• _Source document_:
<<<<

This generated the following outputs:

Fantastic addition to the kitchen. We use it heavily everyday with zero issues. Easy to maintain and 
all parts easily available. My only wish is that custom programming was more flexible and there was
more manual control especially regarding the steam/milk function.


AI: 4
===
Good when it works, had it 3 weeks now and fails to work more than it does. Water leaks into the drip
pan all the time overflowing constantly. When it works its ok, but for that kind of money it should
work constantly.


AI: 2
===

The results were pretty accurate for this very small proof-of-concept. If you'd like to validate, these reviews were taken from this Amazon product. 😉

In future posts, we will look at various options for operationalising LangChain applications that includes using Oracle Accelerated Data Science (ADS) to deploy them to the OCI data science platform, and LangServe to host these applications. For now, I wanted to wrap up the initial discussion and point out that, yes, I seemed to have strayed back to using LLMs to create an automated review scoring application. Not all business problems will benefit from a GenAI-based solution, however, some might. Trying to score a review is essentially a sentiment analysis task. While the OCI language service has a pre-trained model for this task, it is limited to performing aspect-based and sentence-level analyses, while I need it it to score the review in its entirety. For results, the model returns the probabilities of whether the text is negative, mixed, neutral, or positive, but I needed it to provide a score from 1 to 5. With these factors in mind, I decided to pursue a LLM-based solution.

>>>>

• _Recorded information_:
<<<<

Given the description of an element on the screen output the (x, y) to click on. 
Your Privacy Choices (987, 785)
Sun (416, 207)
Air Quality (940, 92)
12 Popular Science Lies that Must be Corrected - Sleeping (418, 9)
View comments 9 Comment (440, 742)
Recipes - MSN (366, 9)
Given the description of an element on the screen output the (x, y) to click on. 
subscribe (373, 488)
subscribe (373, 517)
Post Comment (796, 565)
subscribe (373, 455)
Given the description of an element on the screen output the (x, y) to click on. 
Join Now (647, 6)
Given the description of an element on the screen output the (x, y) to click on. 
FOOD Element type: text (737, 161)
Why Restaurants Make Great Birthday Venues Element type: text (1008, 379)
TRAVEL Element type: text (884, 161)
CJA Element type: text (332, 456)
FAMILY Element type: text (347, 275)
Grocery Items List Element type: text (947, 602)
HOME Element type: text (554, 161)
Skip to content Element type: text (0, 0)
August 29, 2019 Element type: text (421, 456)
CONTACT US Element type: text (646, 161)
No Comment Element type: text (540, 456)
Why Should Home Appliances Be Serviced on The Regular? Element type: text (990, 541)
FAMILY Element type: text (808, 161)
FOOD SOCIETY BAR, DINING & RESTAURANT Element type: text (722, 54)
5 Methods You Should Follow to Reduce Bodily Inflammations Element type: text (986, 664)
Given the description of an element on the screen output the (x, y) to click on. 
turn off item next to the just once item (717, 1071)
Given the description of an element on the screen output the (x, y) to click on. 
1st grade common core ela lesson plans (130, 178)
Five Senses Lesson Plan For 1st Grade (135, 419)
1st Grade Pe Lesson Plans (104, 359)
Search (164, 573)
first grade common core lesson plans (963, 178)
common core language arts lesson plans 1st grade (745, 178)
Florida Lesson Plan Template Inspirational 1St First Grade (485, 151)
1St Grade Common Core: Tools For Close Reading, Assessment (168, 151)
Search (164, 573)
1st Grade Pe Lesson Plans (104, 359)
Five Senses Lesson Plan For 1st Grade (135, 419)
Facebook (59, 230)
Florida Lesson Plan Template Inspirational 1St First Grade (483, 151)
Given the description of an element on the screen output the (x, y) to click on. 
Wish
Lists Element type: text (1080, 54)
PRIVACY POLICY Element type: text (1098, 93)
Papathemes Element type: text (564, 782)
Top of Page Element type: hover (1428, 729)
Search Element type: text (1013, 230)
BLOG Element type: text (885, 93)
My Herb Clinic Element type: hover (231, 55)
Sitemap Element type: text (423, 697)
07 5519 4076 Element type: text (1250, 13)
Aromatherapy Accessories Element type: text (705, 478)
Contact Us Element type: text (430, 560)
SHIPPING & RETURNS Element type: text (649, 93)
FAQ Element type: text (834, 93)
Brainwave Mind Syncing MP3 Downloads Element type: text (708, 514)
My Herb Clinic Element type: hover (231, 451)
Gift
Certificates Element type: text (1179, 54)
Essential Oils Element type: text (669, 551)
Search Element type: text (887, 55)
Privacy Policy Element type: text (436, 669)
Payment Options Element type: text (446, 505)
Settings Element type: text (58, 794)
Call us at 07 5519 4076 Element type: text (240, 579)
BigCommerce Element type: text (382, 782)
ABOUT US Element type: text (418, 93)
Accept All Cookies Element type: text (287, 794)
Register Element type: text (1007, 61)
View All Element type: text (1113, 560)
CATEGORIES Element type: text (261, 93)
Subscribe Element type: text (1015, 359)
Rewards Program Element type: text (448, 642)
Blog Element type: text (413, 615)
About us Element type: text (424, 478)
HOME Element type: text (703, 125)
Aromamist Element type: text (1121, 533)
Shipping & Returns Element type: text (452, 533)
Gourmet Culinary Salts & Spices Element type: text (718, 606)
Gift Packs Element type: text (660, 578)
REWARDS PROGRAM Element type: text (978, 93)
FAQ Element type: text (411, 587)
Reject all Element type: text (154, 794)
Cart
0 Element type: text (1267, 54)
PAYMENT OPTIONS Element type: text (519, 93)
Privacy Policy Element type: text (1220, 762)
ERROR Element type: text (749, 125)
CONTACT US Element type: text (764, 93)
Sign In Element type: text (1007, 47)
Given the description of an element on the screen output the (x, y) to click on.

>>>>

• _Questions_:
1. Reproduce the review-scoring passage from "Fantastic addition to" to "the steam/milk function.".
2. Carry on the review-scoring passage from the point at which it stops.
The entries are not needed for this work.

• _Expected results_:
1.
Fantastic addition to the kitchen. We use it heavily everyday with zero issues. Easy to maintain and 
all parts easily available. My only wish is that custom programming was more flexible and there was
more manual control especially regarding the steam/milk function.

2.
Ready-to-work HOL at APEX World 2024

Unfortunately, due to conflicting commitments, I will not be able to attend the NLOUG APEX WORLD 2024 conference that will be held later this week, on March 21 and 22. I was privileged to have been selected to present "Build Intelligent APEX Applications Now!", and the Oracle LiveLabs workshop "Build an Intelligent Oracle APEX Application". Both topics would have examined the ready-to-work" scenarios. Fortunately, Heli Helskyaho had agreed to help deliver the hands-on-lab at the conference, so if you are interested in learning how to use Oracle's AutoML UI to train, deploy, and then perform inferences by simply calling a REST API, then you are in extremely good hands. Heli is the real expert, and I can only walk in her shadow!

Before I end this post, I wanted to take the opportunity to thank the abstract and organising committee for their invitation this year. I sincerely hope that the Sun and Moon align better next year. I wish the organisers, presenters, and the attendees a very successful learning and networking event!